«Райские кущи, такую мать!» Инстинкт заставил Бурова с Лаурой броситься в кусты, слиться с рельефом местности и затаить дыхание, а на полянке тем временем появилась молодая, абсолютно голая женщина. Рот ее был судорожно оскален, огромные груди колыхались, она бежала так, будто бы за ней гналась добрая дюжина дьяволов. Нет, не дюжина, и не дьяволов — черный, оглушительно рычащий венец советской кинологической науки под гордым названием «московская сторожевая». Жуткая смесь бульдога с носорогом[20] с клыками наголо. Тяжким, размеренным галопом она мчалась следом за женщиной, настигла ее без особого труда и, прыгнув, в мгновение ока отхватила добрую половину ягодицы. В воздухе повис истошный крик, заалела кровь на белой коже. Буров и Лаура непроизвольно вздрогнули, до самой глубины души их обдало холодом от ужаса происходящего. А на полянку тем временем вышел здоровяк с охотничьим дальнобойным арбалетом фирмы «Барнет». Не спеша он поднял оружие, приник к оптическому прицелу, задержал, как это положено по всей науке, дыхание и с улыбкой чемпиона надавил на спуск. Рявкнула тетива, сыграли плечи,[21] свистнула стрела и с торжествующим чмоканьем вонзилась в плоть. Женщина разом замолчала, оборвала бешеный свой бег и упала на траву. Тут же к ней подскочила смесь бульдога с носорогом, алчуще, с утробным рыком принялась слизывать кровь. В мире, во всей вселенной не осталось красок, кроме черной и красной…

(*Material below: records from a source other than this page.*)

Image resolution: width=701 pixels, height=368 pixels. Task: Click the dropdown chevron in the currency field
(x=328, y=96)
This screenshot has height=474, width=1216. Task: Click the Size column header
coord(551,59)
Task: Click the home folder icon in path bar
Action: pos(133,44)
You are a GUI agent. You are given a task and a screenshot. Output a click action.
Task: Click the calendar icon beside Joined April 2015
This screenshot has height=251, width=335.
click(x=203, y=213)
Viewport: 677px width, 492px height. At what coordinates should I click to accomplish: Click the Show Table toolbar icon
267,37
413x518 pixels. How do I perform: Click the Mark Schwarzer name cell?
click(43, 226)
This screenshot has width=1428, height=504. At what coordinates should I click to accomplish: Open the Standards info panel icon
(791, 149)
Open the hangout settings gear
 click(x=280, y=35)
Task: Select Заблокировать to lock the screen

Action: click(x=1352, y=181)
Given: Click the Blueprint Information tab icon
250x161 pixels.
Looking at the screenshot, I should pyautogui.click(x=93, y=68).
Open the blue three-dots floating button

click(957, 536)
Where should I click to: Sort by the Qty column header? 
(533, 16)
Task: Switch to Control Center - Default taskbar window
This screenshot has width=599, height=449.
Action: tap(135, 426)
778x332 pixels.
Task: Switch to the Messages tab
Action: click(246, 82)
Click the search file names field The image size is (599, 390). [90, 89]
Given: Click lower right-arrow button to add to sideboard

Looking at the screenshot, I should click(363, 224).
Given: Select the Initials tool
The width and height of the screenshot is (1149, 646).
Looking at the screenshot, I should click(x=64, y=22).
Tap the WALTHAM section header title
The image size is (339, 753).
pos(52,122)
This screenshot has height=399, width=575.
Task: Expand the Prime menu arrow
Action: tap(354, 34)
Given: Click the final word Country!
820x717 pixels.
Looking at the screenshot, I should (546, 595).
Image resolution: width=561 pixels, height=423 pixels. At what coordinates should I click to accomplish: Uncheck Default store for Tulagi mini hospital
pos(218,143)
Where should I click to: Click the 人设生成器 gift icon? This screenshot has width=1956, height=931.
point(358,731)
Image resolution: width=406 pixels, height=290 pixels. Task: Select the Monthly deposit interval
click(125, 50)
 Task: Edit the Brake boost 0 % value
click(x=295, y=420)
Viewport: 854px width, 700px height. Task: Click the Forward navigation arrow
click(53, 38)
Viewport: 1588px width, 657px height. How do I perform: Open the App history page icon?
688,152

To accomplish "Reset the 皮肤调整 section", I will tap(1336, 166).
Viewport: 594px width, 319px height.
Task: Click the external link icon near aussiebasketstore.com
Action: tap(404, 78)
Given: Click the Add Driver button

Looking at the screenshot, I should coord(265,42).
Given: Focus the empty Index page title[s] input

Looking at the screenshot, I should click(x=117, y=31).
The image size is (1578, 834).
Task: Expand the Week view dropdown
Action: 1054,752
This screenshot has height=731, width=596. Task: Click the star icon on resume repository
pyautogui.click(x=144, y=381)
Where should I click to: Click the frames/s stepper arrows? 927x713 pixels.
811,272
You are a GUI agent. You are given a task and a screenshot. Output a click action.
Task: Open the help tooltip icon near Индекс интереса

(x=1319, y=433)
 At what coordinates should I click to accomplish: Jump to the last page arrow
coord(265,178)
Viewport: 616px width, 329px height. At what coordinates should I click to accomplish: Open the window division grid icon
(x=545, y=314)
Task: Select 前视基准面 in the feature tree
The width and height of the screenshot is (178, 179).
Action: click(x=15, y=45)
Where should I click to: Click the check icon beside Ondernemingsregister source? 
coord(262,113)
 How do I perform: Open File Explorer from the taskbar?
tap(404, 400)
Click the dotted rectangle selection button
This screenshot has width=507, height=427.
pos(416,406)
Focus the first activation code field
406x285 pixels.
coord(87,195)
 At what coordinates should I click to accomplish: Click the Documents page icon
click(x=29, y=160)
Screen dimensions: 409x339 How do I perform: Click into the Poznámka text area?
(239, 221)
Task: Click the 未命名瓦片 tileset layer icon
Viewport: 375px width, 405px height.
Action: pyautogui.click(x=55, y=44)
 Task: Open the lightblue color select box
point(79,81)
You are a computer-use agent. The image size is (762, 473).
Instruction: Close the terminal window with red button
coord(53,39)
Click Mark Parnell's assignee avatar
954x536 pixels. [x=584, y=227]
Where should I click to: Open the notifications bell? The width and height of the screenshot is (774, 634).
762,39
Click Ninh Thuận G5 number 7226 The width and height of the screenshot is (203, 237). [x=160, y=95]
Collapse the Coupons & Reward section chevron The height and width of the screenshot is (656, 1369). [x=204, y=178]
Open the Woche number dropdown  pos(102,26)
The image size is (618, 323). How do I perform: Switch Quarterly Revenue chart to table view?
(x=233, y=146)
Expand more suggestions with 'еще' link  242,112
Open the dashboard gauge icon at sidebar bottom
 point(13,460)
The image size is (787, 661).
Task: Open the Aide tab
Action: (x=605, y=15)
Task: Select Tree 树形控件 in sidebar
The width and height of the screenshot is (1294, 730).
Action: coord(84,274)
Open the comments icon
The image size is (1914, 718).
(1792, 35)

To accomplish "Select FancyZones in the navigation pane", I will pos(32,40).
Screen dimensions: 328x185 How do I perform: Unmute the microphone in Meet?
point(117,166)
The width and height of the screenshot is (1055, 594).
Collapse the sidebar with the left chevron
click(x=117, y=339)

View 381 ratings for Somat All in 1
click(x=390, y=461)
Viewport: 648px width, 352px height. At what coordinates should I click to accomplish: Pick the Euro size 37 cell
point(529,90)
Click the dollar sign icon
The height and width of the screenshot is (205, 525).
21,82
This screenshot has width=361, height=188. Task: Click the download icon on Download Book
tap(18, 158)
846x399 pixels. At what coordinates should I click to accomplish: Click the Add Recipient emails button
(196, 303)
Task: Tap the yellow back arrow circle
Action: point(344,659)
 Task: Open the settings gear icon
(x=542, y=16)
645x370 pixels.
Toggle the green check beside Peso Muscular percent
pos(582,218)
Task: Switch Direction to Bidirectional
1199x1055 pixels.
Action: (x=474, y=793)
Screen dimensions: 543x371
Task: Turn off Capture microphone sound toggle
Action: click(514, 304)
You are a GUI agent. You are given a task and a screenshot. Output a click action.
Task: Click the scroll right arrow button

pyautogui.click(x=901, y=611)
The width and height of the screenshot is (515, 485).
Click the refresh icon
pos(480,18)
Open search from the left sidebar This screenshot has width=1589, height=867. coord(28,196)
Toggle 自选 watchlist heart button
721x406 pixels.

— Бакс, фу! — Вразвалочку к жертве подошел арбалетчик, глянул на свою работу, удовлетворенно хмыкнул и, вытащив массивный охотничий нож, принялся снимать с убитой женщины скальп. — Гром победы раздавайся, трам-пам-пам-пам-пам!

Ножом он действовал умело, сноровисто, заметны были привычка и отменнейшее хладнокровие.

— Что, Борис Арнольдович, с почином? — Откуда-то из-за кустов вынырнул толстячок, под мышкой, очень по-охотничьи, он держал гарпунное ружье для подводного промысла. — Ишь ты, блондиночка. Да гладкая такая, с фигурой, с ногами. А ведь она вначале на меня шла, да-да, на меня. Нехорошо, Борис Арнольдыч, нехорошо, такую девушку отбил, увел, если это можно так выразиться, из стойла. Ха-ха-ха! Нехорошо-с! — Он подошел поближе, присел на корточки и принялся внимательно следить за процедурой. — Да, Борис Арнольдыч, ухо с тобой нужно держать востро. Так и запомним, да еще и запишем. Ха-ха-ха!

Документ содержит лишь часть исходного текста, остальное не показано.